= What this task involves =
Go through the lines below. Copy those with "button".

[Stored data entries]
☆ ☆ ☆ ☆ ☆ ☆ ☆

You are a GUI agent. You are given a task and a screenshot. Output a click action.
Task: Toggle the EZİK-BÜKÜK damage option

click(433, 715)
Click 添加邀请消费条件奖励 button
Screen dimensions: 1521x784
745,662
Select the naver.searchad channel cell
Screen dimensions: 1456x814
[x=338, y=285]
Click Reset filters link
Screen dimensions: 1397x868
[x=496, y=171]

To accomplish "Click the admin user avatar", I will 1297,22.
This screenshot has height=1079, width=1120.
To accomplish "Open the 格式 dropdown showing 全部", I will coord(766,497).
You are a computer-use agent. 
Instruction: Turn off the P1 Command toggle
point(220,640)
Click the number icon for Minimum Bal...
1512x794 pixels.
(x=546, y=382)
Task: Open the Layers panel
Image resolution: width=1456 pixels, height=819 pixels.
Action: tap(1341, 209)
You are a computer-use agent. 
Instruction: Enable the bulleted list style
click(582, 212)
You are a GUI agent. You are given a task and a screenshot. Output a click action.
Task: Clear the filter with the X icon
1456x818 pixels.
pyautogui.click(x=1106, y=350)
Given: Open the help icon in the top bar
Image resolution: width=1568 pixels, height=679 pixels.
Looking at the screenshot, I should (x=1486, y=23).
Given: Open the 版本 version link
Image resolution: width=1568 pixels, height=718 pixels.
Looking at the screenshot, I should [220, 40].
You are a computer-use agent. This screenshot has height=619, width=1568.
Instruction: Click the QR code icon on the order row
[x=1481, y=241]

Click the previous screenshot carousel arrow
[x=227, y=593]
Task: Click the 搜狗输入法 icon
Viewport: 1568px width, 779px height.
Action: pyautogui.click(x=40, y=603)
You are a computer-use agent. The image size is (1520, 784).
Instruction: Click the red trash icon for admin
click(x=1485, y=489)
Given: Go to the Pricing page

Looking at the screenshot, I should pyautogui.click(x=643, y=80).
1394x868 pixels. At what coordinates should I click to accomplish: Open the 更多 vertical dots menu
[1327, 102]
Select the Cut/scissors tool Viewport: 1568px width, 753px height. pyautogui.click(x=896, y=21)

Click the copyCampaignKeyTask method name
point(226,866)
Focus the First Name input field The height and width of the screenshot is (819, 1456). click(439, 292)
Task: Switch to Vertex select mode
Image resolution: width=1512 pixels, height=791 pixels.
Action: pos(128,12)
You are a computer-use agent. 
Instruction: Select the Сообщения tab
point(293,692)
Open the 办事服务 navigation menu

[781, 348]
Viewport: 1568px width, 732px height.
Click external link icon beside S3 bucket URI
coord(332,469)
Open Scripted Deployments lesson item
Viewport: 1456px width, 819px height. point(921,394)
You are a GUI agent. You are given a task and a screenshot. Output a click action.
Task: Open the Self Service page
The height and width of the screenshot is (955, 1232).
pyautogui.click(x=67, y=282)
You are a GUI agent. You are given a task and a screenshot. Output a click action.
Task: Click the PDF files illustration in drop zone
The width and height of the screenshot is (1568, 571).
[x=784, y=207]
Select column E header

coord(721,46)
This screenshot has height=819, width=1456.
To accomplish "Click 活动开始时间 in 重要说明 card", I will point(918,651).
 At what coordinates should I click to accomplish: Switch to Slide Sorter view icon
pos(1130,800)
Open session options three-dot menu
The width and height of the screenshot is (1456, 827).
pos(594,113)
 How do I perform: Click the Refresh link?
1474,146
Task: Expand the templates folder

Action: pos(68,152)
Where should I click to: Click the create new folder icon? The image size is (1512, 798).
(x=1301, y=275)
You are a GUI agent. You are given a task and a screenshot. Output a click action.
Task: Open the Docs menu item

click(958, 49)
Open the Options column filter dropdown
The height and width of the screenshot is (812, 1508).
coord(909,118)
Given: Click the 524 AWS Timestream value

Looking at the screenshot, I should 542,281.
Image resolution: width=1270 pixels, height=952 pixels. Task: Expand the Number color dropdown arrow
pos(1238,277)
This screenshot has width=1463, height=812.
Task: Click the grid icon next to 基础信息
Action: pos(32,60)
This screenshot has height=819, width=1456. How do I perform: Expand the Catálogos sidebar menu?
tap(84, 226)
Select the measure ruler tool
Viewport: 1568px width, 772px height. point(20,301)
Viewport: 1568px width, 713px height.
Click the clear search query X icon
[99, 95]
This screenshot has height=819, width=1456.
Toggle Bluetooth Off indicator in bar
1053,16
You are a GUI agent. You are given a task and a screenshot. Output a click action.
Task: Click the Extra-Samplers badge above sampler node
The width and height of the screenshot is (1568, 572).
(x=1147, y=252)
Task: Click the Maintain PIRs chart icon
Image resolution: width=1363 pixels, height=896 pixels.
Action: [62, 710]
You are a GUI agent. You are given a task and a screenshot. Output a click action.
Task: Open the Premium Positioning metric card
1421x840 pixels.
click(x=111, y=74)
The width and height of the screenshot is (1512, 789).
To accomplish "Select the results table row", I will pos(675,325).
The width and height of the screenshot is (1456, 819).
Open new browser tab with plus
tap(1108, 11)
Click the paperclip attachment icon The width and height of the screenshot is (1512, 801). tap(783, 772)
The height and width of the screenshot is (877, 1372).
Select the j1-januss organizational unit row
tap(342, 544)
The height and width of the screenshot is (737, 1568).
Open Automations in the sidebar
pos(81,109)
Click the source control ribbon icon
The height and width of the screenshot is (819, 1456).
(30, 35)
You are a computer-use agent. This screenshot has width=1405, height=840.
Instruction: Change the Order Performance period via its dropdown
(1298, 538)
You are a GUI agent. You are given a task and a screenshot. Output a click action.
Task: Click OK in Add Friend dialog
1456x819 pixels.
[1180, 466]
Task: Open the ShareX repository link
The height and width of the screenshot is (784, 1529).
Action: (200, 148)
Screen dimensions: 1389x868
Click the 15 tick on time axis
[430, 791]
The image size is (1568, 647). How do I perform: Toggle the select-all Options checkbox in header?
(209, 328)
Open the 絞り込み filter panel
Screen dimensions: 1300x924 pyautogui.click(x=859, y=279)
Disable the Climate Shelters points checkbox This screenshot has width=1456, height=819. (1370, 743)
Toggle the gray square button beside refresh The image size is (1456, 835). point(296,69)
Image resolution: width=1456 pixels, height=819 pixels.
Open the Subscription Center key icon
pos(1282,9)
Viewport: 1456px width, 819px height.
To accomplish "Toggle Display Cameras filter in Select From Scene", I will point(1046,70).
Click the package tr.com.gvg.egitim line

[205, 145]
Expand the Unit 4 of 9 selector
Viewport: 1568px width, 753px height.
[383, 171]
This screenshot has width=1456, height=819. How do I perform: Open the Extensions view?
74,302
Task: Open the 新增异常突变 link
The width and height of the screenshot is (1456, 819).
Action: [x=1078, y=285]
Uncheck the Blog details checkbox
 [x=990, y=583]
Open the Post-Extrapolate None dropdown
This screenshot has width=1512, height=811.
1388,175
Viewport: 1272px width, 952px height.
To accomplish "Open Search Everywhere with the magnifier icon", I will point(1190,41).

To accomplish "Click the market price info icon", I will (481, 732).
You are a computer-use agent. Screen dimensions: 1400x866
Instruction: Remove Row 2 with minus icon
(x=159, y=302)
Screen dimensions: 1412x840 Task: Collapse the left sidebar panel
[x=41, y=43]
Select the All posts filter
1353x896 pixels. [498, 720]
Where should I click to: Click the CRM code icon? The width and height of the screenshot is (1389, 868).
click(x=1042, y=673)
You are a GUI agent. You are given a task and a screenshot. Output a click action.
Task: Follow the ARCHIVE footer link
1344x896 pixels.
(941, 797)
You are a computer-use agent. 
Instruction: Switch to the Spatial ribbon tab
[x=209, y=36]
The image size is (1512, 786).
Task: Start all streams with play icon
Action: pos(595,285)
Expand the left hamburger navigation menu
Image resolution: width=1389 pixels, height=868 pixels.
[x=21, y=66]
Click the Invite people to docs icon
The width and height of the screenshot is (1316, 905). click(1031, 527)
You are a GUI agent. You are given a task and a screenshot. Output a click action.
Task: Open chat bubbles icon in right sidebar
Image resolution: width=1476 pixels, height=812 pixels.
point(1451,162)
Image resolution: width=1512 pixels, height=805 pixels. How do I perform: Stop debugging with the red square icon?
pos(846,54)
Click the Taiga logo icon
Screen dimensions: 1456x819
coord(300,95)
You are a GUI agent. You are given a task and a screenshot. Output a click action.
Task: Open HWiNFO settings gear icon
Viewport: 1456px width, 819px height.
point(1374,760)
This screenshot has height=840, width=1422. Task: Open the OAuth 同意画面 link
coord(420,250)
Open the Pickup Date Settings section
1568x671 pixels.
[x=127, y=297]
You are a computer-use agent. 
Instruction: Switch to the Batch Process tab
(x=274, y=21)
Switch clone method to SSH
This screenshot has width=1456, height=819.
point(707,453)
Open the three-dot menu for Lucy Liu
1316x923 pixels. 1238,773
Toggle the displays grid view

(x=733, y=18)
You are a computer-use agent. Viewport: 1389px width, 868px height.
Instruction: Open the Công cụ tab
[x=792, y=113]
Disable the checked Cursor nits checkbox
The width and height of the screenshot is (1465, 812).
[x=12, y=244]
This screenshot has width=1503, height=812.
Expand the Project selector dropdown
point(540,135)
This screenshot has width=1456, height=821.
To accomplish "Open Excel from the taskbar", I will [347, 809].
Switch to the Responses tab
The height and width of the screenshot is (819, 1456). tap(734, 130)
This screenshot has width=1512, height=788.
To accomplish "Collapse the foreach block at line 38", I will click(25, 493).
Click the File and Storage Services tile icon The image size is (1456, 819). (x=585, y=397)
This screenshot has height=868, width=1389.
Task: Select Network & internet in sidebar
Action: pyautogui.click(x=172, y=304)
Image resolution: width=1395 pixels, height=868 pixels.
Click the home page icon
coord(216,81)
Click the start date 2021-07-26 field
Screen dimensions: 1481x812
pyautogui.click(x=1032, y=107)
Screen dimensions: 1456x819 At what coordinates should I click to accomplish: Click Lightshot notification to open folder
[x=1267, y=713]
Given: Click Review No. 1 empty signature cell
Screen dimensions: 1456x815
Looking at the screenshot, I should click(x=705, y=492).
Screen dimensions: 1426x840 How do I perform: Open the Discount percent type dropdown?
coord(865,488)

☆ ☆ ☆ ☆ ☆ ☆ ☆

= Result =
Click 添加邀请消费条件奖励 button
Toggle the gray square button beside refresh The image size is (1456, 835). point(296,69)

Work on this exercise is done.